* Fragmento de texto
- - -

Pasó febrero y el Gobierno más progresista de la historia decidió que la celebración del akelarre del 8-M bien valía acelerar el contagio masivo de la población. Se sabía que era una locura, pero decidieron seguir adelante. Varias ministras, como Irene Montero y Carmen Calvo, se contagiaron. En las fotos pudo verse después que, a pesar de que le quitaron importancia al peligro para asegurar la asistencia, algunas políticas de primera fila llevaron guantes, esos que decían no ser necesarios.
Sin haber usado los dos meses desde Navidad para haber previsto lo que se necesitaba en vista de lo que se nos venía encima, la pandemia se cebó con nosotros sin que el Gobierno hubiera previsto nada. Los sanitarios se enfrentaron a un virus desconocido protegidos por bolsas de basura, héroes a la fuerza abandonados por un Gobierno incompetente y cruel. Al frente de la gestión de la tragedia, un médico casado con una sobrina del todopoderoso Romay Beccaria que sonreía sin venir a cuento y cuyo último destino como médico en España fue el de una sustitución en mi pueblo nos inquietaba cada día con sus estúpidas parrafadas. El ministro de Sanidad, Salvador Illa, que había llegado al ministerio creyendo que no le iba a dar el menor trabajo, se enfrentaba desde el más absoluto desconocimiento a una labor para la que no estaba preparado.  Tras negar la necesidad de las mascarillas, llegó el desespero por encontrarlas y con él los contratos a empresas fantasmas sin dirección conocida, sobreprecios imposibles y qué casualidad, adjudicaciones sospechosas a empresas de la Roca del Vallés, el pueblo del ministro.

En los supermercados se terminaron los rollos de papel higiénico, las familias se prepararon para lo impensable, el futuro se detuvo

El 13 de marzo, que era viernes, nos dieron por fin la noticia que íntimamente temíamos. A partir del día siguiente, sábado 14, quedábamos confinados. En los supermercados se terminaron los rollos de papel higiénico, las familias se prepararon para lo impensable, el futuro se detuvo. En las calles, un vacío de ciencia ficción, y en las urgencias de todos los hospitales, riadas de enfermos que morían como chinches de una muerte cruel y fría, sin que sus familiares pudieran darles el último adiós. La economía parada, los niños en casa, el miedo en el cuerpo y un silencio desconocido trufado de trino de pájaros que nos recordaba que no había coches en marcha ni vida que siguiera. Todo lo que dábamos por seguro se había esfumado de un plumazo.

- - -

* Datos proporcionados
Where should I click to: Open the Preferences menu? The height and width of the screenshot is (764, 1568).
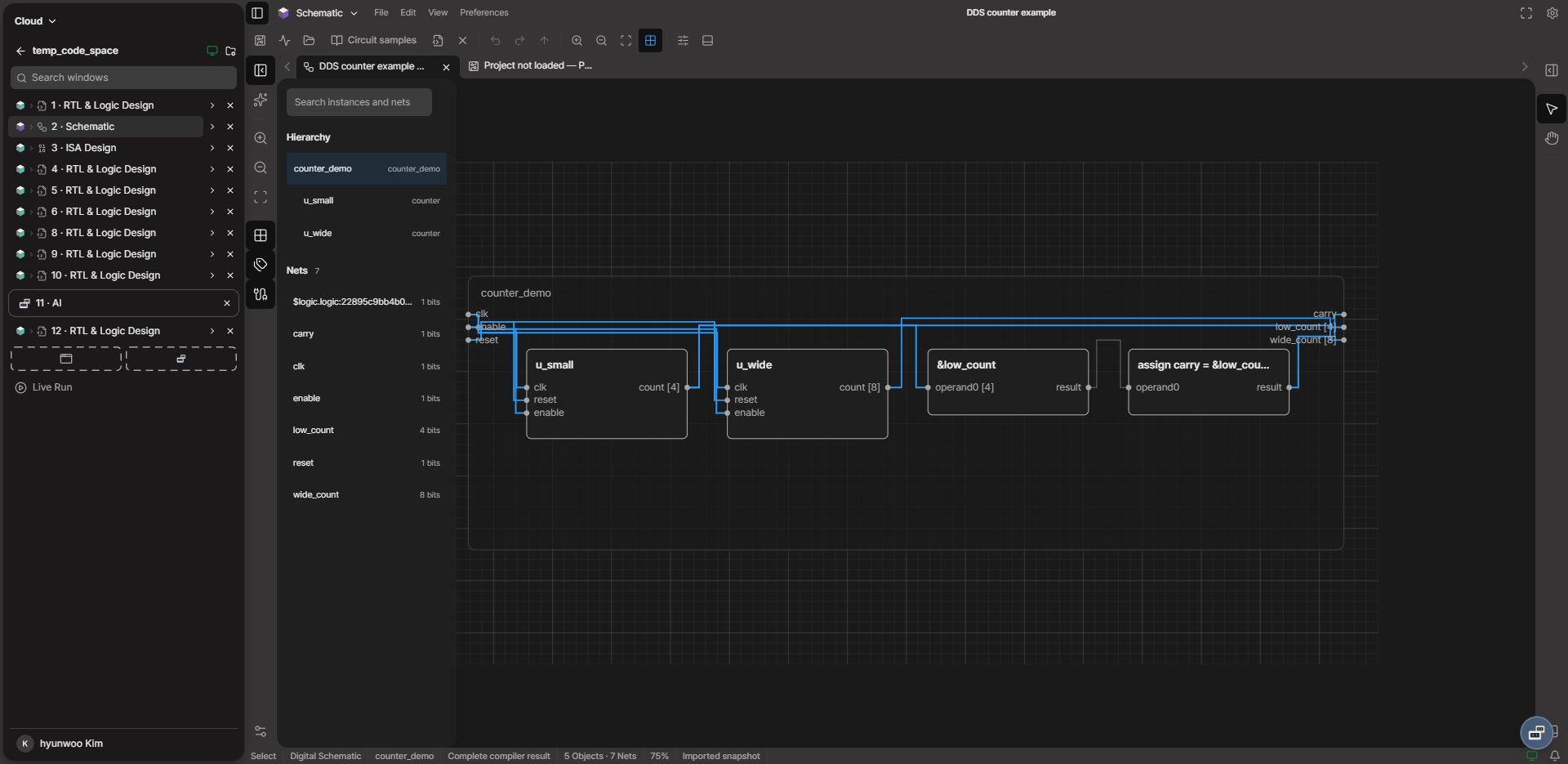click(x=483, y=12)
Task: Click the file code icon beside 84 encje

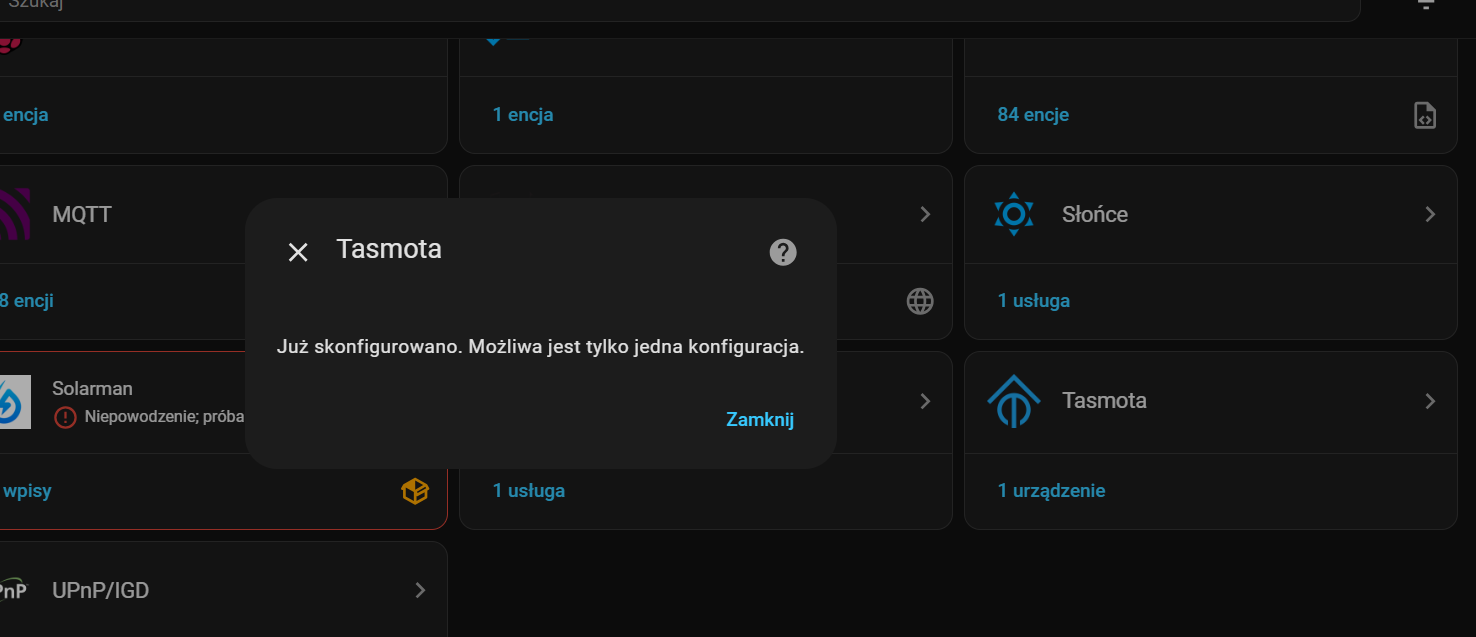Action: pyautogui.click(x=1425, y=115)
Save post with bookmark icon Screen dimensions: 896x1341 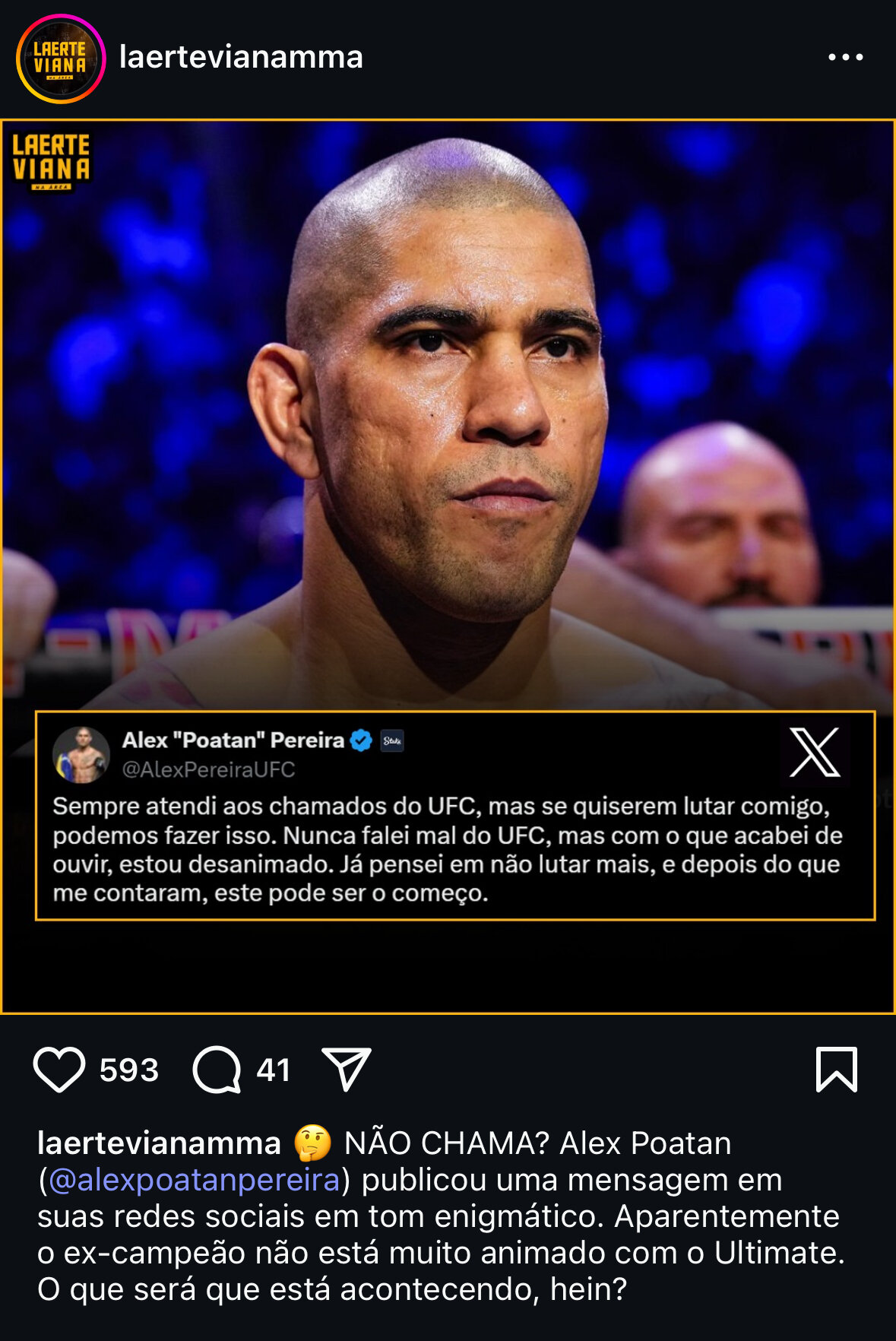click(x=837, y=1070)
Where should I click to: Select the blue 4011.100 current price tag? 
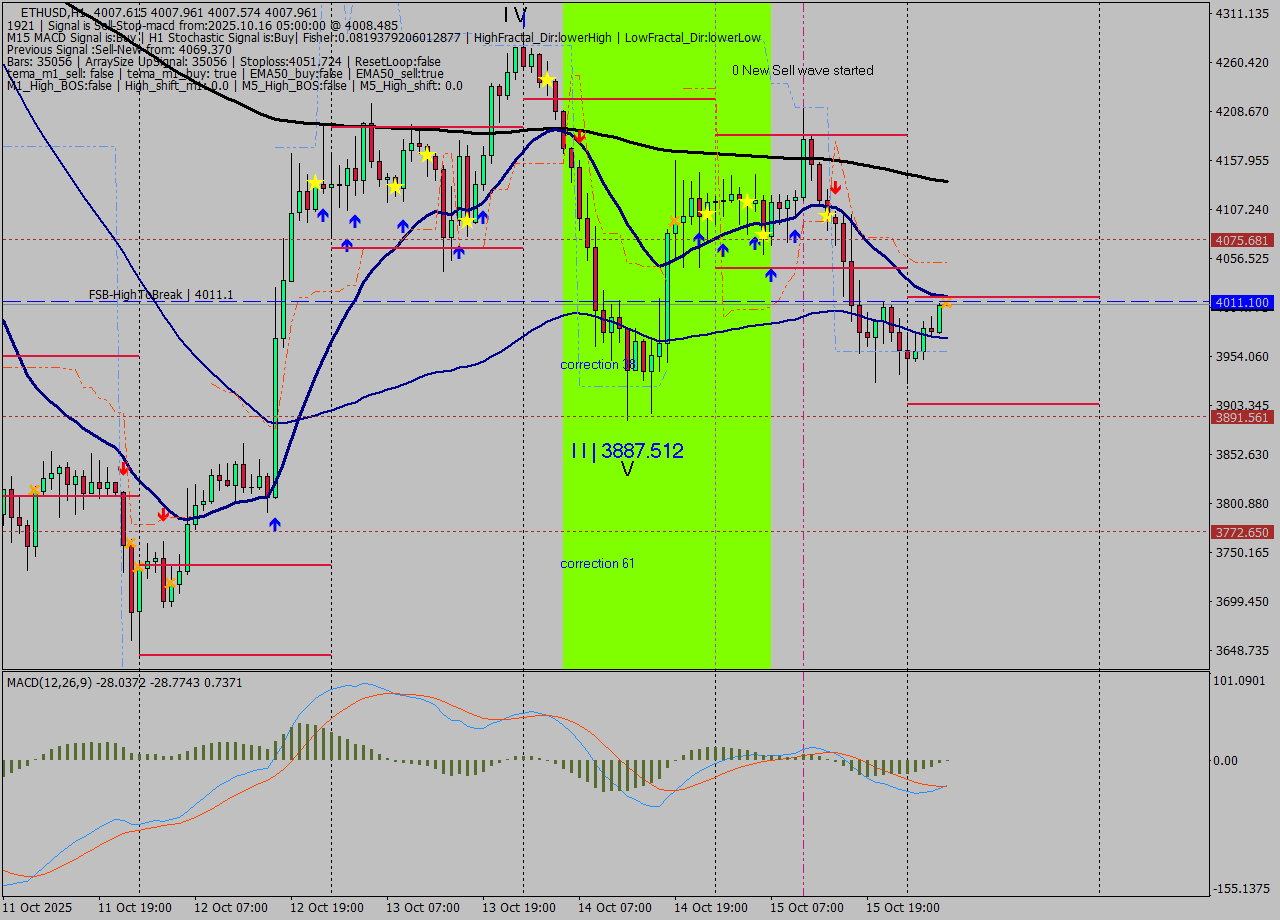click(1240, 303)
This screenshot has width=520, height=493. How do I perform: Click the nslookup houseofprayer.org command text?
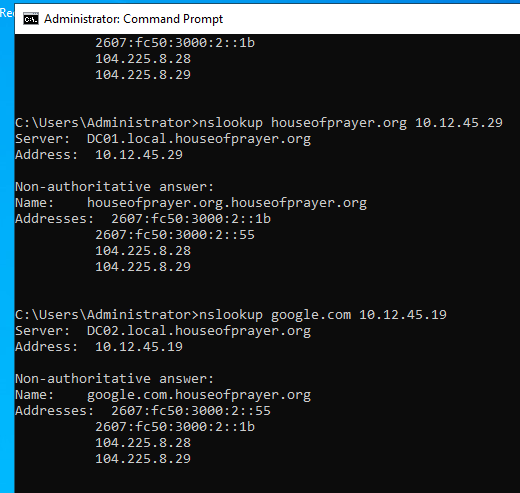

- - -

* Consigna
Escribe la continuación del fragmento sobre los primeros meses de la pandemia en España a partir de su última oración.

* Respuesta a continuación
Se inventaron nuevos ritos para soportar lo impensable. Los aplausos que se daban todas las tardes a las ocho a los sanitarios que la administración estaba maltratando empezaron de noche pero continuaron de día, porque las semanas pasaban, la luz solar se alargaba y seguíamos igual, sin saber que iba a pasar pero cada vez más cerca del dolor, todos ya tocados por la cercanía a la enfermedad o a la muerte de un ser querido.

Por las carreteras, las arterias de la economía de un país, solo camiones como glóbulos rojos llevando suministros a los supermercados, que jamás dejaron de estar provistos de todo y ahora tienen que soportar cada día el maltrato y los insultos del gobierno. No sabíamos si lo íbamos a superar, no sabíamos si se iba a conseguir la ansiada vacuna, y  los trastornos mentales derivados del encierro y la preocupación se cebaron con muchos de nosotros.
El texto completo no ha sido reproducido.